AIM OF THE EXERCISE:
Answer these questions from the text on CepA:
(a) How many of the reported CepA sequences were isolated from Bacteroides cellulosilyticus?
(b) Which sequence was designated as cepA wild type?
(c) What substitution mutation does variant CepA_20 carry?
── TEXT UNDER STUDY
Question : What is CepA?

Answer : CepA is a chromosomal class A Beta-lactamase produced by the Enterobacteria Bacteroides fragilis with a wide-ranging substrate hydrolysis profile. CepA shows efficient hydrolysis of cephalosporins. It is inhibited by Clavulanic acid and tazobactam but not by aztreonam. But a-methoxyl cephamycins such as cefoxitin and the carbapenems have been highly active against Bacteroides species.

Question : How many natural variants of CepA are reported?

Answer : A total of 23 sequences were reported and two species of Bacteroides were included, 22 sequences isolated from Bacteroides fragilis and one isolated from Bacteroides cellulosilyticus.

Question : Why have we renamed the variants and how is it done?

Answer : To prepare a scientific basis for a new nomenclature system that can define all sub-classes of β-lactamases, since the present nomenclature system is simply based on the order in which they were found. The Renaming was done following a new nomenclature system in which CepA_AAA21532.1_Beta-lactamase was designated as cepA wild type and the rest of the variants from both the species previously mentioned were assigned a primary ID. Such a nomenclature ensured no overlapping among the variants when being addressed. The nomenclature syntax is: cepA_[Primary ID]_[accession_no.]|hlab. Note: The accession number is given as collected from each database.

Question : Where are the important loops and motifs of CepA located?

Answer : SVFK(70-73), SDN(130-132), KTG(234-236). The omega loop, although present in CepA has a different set of amino acid residues as compared to other prevalently studied Class A Beta-lactamases such as TEM, SHV, and CTX-M and is similar to PER-1. A single variable residue is observed among the common conserved regions at position 171. It is part of the omega loop, 14 of the 23 residues have a glutamate residue instead of lysine.

Question : How did we model the structures?

Answer : There is no crystal structure available on the CEPA enzyme obtained from Bacteroides fragilis. The structures were modeled based on homology modeling, the template chosen for all the variants was an apo crystal structure of Bacteroides cellulosilyticus, which showed the highest similarity percentage in all the cases.

Question : What is the significance of variant analysis of CepA?

Answer : CEPA shows a mutable frequency of 7.35% (20 out of 272 residues show a substitution mutation). A Mutational landscape was prepared with a target to identify mutational hotspots. The sequence of all 22 variants of CepA was compared against the Wild-type CepA_WT. The format followed a list of variants having the mutation and substitution mutation it underwent at a particular position.

Question : How did we choose the simulation candidates?

Answer : We have chosen primarily the candidates based on the following categories: The variants having the high number of mutations if any variants have mutations within or in the neighboring regions of the catalytic sites, and if any novel mutation was observed. Following these criteria, CepA simulation candidates included CepA_04, CepA_09, CepA_14, and CepA_12. Among a few unique substitution mutations observed in CepA sequence analysis, variant CepA_20 with a substitution mutation of H153N was also considered a simulation candidate.
────
── ENTRIES PROVIDED
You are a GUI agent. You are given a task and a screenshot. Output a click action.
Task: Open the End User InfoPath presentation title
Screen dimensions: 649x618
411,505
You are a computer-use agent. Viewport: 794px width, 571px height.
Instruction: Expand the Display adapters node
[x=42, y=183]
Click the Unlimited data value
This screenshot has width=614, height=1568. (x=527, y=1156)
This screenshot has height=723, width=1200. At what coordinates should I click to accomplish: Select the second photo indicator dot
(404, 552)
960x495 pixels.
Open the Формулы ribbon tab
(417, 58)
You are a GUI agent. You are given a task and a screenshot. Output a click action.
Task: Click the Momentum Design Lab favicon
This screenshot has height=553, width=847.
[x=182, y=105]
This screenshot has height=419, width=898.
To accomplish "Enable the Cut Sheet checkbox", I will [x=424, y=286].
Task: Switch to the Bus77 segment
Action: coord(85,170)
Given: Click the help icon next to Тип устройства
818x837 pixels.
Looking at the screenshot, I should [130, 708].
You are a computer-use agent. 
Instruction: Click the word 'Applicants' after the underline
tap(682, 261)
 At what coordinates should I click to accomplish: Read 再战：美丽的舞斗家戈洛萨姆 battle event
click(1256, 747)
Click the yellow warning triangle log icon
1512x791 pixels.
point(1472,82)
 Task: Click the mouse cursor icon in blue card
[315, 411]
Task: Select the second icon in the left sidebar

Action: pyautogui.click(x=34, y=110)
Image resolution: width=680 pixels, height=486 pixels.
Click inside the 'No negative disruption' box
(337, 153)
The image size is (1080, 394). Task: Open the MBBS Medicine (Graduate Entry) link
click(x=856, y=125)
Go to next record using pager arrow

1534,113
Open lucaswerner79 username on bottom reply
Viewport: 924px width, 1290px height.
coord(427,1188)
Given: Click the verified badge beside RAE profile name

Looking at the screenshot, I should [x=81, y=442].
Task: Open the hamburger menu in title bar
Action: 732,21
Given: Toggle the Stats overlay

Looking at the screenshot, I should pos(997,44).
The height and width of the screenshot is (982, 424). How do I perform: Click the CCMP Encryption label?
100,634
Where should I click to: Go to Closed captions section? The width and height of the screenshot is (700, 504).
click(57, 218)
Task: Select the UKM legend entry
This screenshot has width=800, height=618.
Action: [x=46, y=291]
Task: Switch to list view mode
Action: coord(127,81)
────
RESPONSE:
(a) One.
(b) CepA_AAA21532.1_Beta-lactamase.
(c) H153N.